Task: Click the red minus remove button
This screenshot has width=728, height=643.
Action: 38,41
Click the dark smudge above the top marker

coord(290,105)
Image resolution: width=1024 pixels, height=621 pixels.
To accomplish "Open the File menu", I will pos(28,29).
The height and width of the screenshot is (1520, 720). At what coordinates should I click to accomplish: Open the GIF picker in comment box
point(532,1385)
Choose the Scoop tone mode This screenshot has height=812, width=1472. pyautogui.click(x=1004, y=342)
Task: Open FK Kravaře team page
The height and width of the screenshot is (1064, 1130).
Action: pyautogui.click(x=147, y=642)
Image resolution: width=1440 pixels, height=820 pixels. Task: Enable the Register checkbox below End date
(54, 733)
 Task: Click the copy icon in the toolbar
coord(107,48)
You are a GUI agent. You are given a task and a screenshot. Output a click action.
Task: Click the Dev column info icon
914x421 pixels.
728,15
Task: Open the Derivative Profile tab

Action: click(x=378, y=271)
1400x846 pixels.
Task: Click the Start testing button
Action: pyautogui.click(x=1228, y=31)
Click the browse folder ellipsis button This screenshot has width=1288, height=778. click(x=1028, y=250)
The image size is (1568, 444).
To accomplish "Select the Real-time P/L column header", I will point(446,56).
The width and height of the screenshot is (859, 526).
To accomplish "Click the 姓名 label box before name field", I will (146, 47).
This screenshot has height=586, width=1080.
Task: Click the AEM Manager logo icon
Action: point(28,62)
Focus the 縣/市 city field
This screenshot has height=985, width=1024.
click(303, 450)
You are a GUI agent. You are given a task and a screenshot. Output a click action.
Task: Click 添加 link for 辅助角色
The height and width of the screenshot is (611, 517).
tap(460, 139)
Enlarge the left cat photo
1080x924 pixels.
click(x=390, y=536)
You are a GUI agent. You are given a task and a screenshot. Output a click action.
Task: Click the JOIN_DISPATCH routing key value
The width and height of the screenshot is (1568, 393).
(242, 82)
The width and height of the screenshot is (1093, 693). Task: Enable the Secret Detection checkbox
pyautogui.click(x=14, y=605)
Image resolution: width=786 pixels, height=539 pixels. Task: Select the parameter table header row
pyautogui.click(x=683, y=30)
+ + +
◆ **Objective**
State how many lines in the items above contain the word "accomplish", and give only the number.

◆ **Solution below**
4